The goal of the project is the creation of a hybrid mammoth via changes made in the DNA of an Asian elephant. This hybrid creature would in fact be an ordinary elephant with traits that resemble a woolly mammoth.
“Our aim is to produce a hybrid elephant-mammoth embryo,” said Prof George Church. “Actually, it would be more like an elephant with a number of mammoth traits. We’re not there yet, but it could happen in a couple of years.”
Although it is not possible just now, within two years time span, this concept could reach fruition. Called the mammophant, this animal would look like an elephant yet it would have little ears, lots of adipose tissue, lengthy matted hair and, last but not least, the sort of body which is adapted to extremely cold weather.

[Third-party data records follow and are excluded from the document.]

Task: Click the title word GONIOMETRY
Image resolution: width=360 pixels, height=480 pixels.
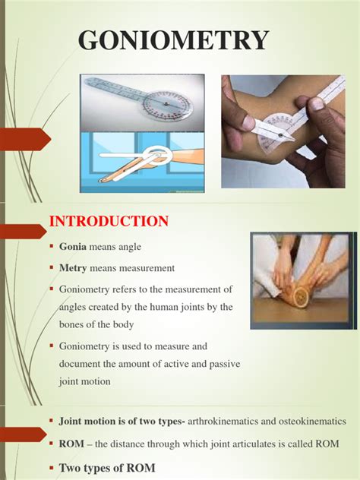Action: click(174, 40)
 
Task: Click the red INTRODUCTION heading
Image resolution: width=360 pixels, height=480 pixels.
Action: click(109, 221)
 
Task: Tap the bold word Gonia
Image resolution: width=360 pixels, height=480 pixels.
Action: click(73, 246)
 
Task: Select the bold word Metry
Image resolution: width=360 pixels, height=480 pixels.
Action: click(73, 268)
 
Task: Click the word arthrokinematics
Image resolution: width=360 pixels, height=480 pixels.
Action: click(223, 422)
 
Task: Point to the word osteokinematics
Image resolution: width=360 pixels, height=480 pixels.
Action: click(312, 422)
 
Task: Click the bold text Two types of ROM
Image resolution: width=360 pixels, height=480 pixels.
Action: click(107, 468)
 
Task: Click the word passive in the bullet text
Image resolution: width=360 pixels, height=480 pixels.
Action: click(225, 364)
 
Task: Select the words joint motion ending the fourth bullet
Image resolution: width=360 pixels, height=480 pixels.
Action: click(85, 382)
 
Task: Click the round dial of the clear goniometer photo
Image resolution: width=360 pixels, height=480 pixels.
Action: click(167, 105)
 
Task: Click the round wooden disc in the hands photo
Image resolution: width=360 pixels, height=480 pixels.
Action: click(301, 295)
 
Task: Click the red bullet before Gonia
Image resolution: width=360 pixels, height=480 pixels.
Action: click(52, 246)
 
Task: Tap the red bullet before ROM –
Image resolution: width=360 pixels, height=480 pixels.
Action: click(52, 443)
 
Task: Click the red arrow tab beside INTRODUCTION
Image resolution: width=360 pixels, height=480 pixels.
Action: click(23, 232)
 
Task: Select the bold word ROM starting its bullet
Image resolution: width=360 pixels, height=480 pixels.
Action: click(71, 444)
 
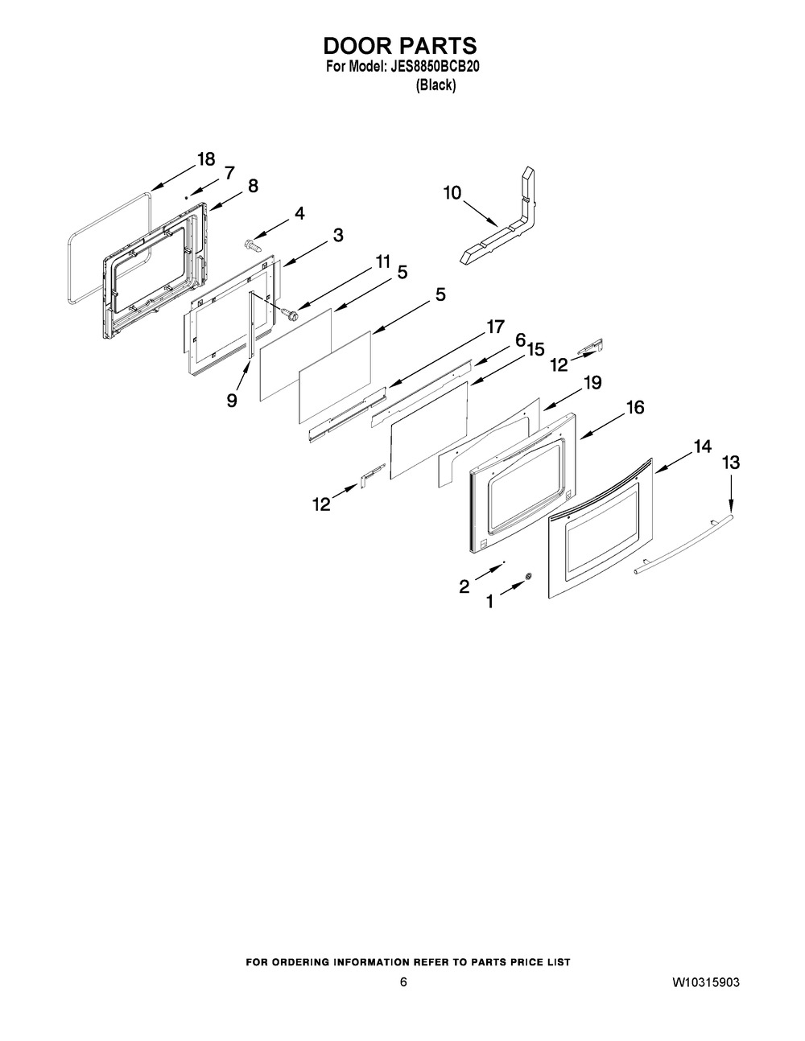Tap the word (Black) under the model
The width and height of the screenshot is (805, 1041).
435,85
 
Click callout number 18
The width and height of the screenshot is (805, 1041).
206,158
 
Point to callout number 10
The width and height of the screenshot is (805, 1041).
452,192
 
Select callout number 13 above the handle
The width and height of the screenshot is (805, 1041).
731,462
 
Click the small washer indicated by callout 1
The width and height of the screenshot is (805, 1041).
529,576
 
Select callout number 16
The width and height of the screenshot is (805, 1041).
635,408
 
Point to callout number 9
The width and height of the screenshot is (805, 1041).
232,400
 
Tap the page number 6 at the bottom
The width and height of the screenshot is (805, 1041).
402,983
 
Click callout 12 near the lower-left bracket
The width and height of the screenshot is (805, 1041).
321,504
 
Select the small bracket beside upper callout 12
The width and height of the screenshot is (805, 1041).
592,346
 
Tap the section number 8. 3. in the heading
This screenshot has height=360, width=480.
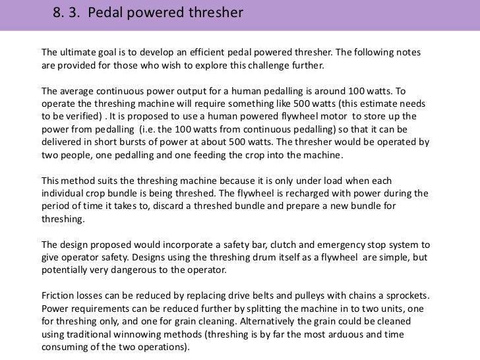tap(67, 12)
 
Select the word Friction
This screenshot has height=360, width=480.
tap(59, 295)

The gene editing technology known as CRISPR will be used to make this mammophant a possibility on the horizon. While up until now, the cellular level was all that this technique had ever dared to reach, now the stage of making real live embryos has been reached.

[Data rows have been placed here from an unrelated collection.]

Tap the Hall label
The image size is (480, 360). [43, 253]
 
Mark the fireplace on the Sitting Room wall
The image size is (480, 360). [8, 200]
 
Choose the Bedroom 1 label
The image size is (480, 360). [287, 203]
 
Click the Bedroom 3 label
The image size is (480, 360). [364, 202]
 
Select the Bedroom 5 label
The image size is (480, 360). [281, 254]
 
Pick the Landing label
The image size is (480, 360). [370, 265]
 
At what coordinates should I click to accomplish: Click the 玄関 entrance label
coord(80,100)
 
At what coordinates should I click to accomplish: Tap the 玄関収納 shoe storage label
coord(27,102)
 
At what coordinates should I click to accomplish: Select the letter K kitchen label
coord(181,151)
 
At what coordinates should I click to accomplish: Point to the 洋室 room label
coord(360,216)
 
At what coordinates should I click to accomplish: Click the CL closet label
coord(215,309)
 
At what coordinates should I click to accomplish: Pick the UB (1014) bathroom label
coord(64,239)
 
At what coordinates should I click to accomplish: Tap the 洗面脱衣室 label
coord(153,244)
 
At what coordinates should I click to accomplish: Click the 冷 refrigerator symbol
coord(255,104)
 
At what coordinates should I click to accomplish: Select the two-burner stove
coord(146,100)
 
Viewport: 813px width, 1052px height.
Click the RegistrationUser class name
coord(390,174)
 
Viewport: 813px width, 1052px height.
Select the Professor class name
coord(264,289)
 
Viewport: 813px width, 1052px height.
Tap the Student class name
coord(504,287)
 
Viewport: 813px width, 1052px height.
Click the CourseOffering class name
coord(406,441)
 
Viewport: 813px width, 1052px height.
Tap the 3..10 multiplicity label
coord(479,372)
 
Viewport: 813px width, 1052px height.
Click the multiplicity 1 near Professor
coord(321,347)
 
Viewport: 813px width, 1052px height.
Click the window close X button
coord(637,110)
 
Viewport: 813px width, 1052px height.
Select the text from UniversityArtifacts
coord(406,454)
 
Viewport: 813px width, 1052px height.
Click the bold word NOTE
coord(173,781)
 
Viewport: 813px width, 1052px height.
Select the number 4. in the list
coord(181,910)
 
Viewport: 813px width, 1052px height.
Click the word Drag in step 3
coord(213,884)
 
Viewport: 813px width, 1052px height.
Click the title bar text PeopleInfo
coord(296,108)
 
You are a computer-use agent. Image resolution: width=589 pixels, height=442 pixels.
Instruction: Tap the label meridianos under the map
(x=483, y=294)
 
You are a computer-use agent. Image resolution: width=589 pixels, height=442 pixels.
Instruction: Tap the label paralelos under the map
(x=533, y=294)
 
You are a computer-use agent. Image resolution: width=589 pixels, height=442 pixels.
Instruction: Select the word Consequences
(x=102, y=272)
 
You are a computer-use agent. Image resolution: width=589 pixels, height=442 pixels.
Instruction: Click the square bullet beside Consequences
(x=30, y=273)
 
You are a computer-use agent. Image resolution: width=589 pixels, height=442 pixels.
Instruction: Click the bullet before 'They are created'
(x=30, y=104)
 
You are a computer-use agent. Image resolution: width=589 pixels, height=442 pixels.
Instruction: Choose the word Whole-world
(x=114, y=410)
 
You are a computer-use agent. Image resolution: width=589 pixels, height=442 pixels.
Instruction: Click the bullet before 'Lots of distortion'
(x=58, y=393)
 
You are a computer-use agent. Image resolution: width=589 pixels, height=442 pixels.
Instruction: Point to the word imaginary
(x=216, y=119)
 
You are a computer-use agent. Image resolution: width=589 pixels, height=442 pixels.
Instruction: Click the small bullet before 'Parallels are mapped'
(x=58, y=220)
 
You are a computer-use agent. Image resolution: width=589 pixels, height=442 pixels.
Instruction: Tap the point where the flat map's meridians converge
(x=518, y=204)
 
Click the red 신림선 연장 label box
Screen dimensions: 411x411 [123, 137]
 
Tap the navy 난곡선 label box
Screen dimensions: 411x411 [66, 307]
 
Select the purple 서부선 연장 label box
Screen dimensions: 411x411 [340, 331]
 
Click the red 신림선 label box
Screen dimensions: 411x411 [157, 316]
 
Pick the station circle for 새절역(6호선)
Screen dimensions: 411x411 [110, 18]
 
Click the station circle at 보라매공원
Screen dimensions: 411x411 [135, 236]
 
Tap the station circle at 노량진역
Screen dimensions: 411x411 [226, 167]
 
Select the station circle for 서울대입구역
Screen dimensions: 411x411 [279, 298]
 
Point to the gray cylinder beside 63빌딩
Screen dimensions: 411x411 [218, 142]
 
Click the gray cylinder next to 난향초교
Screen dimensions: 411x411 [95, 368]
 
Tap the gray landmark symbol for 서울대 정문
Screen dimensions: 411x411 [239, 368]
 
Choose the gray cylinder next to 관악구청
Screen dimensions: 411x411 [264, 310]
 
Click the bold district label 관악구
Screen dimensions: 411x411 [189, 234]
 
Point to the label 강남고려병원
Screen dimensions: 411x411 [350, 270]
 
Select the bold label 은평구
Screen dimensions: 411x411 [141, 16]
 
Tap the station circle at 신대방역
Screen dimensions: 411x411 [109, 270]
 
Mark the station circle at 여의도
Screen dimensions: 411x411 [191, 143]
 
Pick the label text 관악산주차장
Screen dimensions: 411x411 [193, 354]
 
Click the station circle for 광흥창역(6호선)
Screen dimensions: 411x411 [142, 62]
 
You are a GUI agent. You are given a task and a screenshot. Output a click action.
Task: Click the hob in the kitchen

The ultimate goal is the creation of a full-fledged creature. This almost resembles what was portrayed in the novel Frankenstein. Embryogenesis is just the beginning of this process. The gene edits that need to be spliced from mammoth DNA into elephant DNA have increased over the years.
While the Asian elephant, which is itself an endangered species, could have a woolly mammoth’s genes spliced into its DNA, the whole thing reeks of “monster culture”.
That is why ethical concerns are being raised regarding the whole shebang. One of the main questions raised by scientists is how the woolly mammoth, which was a social creature, would be assimilated into the rest of the modern elephants.
Further questions of whether an elephant womb will be required or whether the whole process will be accomplished outside a living body have puzzled the scientists as well.
The closest living relative of the woolly mammoth is the Asian elephant and not the African elephant. Gene editing is a complex process and one small mistake can spell the difference between a successful hybrid and a misfit of a monster.